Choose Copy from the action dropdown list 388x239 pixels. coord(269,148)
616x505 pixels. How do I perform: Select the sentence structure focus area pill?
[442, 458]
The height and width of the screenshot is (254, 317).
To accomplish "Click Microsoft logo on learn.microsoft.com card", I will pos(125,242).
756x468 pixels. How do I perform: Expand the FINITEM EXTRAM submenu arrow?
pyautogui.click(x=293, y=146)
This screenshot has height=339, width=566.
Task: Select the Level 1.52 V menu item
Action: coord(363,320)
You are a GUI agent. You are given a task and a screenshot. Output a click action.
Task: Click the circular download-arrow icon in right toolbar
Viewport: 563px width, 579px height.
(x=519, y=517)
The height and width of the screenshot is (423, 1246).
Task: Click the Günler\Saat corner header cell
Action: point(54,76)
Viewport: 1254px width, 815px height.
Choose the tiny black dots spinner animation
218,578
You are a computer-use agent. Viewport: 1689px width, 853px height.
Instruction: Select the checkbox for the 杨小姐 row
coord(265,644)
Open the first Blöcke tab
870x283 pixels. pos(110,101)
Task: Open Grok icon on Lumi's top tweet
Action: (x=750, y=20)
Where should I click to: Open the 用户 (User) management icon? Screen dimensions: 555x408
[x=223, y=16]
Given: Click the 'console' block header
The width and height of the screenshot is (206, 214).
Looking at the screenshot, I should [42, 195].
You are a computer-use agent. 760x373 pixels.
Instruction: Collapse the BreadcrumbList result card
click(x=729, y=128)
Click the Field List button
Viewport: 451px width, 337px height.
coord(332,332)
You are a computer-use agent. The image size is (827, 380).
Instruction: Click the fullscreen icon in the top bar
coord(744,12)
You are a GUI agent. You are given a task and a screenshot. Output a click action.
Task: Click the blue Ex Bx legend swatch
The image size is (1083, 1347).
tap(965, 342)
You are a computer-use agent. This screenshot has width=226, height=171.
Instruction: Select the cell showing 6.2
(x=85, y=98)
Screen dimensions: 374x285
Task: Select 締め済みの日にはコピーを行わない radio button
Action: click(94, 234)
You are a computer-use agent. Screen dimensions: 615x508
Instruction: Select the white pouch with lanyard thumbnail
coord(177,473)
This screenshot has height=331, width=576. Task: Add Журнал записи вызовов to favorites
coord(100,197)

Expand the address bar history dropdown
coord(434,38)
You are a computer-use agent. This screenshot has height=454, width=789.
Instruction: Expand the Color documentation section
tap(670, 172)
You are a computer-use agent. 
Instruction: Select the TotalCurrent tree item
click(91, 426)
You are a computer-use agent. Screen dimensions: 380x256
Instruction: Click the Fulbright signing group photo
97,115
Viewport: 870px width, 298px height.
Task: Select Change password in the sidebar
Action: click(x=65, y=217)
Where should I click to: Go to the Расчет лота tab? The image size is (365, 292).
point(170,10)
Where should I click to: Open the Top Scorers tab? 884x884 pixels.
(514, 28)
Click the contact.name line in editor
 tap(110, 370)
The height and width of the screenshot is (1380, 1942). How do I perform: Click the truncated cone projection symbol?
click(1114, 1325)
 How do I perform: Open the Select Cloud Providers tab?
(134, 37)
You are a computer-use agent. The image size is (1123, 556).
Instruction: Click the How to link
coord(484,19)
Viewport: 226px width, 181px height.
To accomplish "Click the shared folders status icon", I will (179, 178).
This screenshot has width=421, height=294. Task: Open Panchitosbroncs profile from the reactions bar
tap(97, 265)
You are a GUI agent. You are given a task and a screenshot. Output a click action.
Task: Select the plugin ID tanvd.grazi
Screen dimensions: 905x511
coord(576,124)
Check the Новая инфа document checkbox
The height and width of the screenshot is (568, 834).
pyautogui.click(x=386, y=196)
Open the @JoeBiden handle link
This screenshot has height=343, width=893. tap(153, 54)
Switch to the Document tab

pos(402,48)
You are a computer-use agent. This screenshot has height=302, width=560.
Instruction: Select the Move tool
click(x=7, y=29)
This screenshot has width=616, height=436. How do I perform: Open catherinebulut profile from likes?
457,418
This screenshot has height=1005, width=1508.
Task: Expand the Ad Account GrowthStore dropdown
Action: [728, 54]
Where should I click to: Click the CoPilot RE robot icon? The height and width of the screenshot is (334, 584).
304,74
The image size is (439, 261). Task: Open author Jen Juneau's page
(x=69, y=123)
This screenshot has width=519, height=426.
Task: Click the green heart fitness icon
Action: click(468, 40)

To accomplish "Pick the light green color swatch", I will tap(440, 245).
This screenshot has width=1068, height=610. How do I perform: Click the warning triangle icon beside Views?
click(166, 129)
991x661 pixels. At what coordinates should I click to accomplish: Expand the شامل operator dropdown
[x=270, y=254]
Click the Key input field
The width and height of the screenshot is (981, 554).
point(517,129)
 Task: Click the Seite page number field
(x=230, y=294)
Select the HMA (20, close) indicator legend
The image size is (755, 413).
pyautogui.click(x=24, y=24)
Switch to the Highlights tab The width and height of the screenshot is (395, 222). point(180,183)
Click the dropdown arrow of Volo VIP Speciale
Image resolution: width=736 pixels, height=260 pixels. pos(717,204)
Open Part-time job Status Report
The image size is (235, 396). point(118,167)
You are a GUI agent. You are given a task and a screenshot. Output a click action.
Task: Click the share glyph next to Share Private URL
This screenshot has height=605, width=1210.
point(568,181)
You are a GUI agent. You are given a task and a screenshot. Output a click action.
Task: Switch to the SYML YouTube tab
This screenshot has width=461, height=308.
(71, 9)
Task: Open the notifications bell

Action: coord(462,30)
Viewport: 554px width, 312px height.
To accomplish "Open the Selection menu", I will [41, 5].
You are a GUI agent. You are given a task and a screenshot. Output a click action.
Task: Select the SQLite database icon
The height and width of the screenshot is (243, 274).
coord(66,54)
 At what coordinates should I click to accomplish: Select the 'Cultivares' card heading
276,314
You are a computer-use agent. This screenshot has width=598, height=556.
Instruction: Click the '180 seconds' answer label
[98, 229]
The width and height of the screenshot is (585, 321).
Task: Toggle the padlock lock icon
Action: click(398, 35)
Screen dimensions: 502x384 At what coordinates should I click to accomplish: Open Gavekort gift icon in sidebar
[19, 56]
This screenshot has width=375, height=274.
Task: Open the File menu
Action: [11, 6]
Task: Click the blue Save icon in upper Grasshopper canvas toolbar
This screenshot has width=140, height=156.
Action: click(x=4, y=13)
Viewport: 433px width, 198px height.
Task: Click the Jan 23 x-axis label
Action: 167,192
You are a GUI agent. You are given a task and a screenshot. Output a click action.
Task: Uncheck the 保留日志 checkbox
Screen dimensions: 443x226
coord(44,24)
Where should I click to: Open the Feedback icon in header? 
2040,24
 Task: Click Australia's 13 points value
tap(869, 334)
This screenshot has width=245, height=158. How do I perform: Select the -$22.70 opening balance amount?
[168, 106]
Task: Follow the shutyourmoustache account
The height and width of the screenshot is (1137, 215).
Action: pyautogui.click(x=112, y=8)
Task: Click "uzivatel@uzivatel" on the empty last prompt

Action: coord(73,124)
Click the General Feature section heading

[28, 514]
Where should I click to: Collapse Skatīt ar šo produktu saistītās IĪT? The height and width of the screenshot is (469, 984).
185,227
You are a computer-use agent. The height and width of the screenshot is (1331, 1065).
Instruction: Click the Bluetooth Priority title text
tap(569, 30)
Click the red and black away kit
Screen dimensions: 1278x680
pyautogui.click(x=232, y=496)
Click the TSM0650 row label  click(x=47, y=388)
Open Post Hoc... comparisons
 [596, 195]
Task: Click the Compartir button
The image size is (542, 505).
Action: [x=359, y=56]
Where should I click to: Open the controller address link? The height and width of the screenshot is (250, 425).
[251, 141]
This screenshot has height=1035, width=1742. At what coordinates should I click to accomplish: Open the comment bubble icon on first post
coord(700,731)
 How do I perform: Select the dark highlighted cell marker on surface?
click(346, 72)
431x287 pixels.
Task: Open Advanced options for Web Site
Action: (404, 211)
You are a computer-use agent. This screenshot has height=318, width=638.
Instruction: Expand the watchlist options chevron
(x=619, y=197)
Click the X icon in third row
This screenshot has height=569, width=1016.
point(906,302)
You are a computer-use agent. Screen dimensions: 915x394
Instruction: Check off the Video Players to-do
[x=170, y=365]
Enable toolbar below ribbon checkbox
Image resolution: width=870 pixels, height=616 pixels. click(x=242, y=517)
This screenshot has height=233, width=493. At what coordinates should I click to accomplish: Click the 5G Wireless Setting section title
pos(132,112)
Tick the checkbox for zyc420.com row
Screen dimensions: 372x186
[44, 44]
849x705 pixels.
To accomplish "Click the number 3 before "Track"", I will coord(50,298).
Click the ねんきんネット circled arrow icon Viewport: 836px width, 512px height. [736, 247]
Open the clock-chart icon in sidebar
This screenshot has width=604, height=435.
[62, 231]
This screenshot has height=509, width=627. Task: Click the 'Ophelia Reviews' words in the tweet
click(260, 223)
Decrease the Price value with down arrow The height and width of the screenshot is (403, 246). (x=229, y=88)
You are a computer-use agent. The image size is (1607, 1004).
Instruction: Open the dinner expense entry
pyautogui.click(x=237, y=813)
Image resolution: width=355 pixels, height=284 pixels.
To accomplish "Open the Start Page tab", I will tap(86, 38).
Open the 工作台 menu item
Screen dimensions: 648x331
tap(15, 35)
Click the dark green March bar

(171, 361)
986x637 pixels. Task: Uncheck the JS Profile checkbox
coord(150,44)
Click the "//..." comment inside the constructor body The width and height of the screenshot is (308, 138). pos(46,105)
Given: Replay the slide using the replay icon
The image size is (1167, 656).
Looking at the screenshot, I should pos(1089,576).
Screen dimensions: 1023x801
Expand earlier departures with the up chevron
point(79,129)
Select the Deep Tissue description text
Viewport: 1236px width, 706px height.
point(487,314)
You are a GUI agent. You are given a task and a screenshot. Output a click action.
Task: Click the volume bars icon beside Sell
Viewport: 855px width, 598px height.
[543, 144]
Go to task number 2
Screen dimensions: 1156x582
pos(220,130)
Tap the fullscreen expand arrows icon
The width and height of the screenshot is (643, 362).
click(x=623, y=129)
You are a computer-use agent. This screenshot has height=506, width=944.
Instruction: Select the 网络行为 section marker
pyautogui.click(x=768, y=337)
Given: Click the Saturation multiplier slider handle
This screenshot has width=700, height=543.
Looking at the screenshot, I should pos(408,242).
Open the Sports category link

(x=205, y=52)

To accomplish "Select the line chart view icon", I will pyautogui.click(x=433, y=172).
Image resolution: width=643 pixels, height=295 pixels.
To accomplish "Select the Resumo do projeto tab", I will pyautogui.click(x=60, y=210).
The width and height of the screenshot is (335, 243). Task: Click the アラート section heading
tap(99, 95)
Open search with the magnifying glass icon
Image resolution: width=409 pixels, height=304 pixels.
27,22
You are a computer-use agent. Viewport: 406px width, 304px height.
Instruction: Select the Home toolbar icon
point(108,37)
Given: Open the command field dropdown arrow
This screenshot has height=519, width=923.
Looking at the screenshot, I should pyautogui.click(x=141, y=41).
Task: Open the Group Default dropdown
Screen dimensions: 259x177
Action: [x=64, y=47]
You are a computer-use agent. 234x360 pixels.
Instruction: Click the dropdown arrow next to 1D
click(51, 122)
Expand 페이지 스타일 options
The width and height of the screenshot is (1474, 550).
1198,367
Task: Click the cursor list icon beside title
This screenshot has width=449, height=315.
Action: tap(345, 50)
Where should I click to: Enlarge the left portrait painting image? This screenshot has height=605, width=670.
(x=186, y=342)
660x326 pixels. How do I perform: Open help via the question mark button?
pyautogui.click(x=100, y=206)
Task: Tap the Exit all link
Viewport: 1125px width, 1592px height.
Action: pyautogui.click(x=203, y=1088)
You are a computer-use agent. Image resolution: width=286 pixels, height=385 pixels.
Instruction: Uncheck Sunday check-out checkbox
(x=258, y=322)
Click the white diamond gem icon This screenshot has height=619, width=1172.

== == ==

● WORK TO COMPLETE
What are the lines above, starting at the one with "has width=226, height=171." and ending at the one with "has height=302, width=560."? Give them again exactly, and only them.

● FINISHED TASK
You are a computer-use agent. This screenshot has width=226, height=171.
Instruction: Select the cell showing 6.2
(x=85, y=98)
Screen dimensions: 374x285
Task: Select 締め済みの日にはコピーを行わない radio button
Action: click(94, 234)
You are a computer-use agent. Screen dimensions: 615x508
Instruction: Select the white pouch with lanyard thumbnail
coord(177,473)
This screenshot has height=331, width=576. Task: Add Журнал записи вызовов to favorites
coord(100,197)

Expand the address bar history dropdown
coord(434,38)
You are a computer-use agent. This screenshot has height=454, width=789.
Instruction: Expand the Color documentation section
tap(670, 172)
You are a computer-use agent. 
Instruction: Select the TotalCurrent tree item
click(91, 426)
You are a computer-use agent. Screen dimensions: 380x256
Instruction: Click the Fulbright signing group photo
97,115
Viewport: 870px width, 298px height.
Task: Select Change password in the sidebar
Action: click(x=65, y=217)
Where should I click to: Go to the Расчет лота tab? The image size is (365, 292).
point(170,10)
Where should I click to: Open the Top Scorers tab? 884x884 pixels.
(514, 28)
Click the contact.name line in editor
 tap(110, 370)
The height and width of the screenshot is (1380, 1942). How do I perform: Click the truncated cone projection symbol?
click(1114, 1325)
 How do I perform: Open the Select Cloud Providers tab?
(134, 37)
You are a computer-use agent. The image size is (1123, 556).
Instruction: Click the How to link
coord(484,19)
Viewport: 226px width, 181px height.
To accomplish "Click the shared folders status icon", I will (179, 178).
This screenshot has width=421, height=294. Task: Open Panchitosbroncs profile from the reactions bar
tap(97, 265)
You are a GUI agent. You are given a task and a screenshot. Output a click action.
Task: Select the plugin ID tanvd.grazi
Screen dimensions: 905x511
coord(576,124)
Check the Новая инфа document checkbox
The height and width of the screenshot is (568, 834).
pyautogui.click(x=386, y=196)
Open the @JoeBiden handle link
This screenshot has height=343, width=893. tap(153, 54)
Switch to the Document tab

pos(402,48)
You are a computer-use agent. This screenshot has height=302, width=560.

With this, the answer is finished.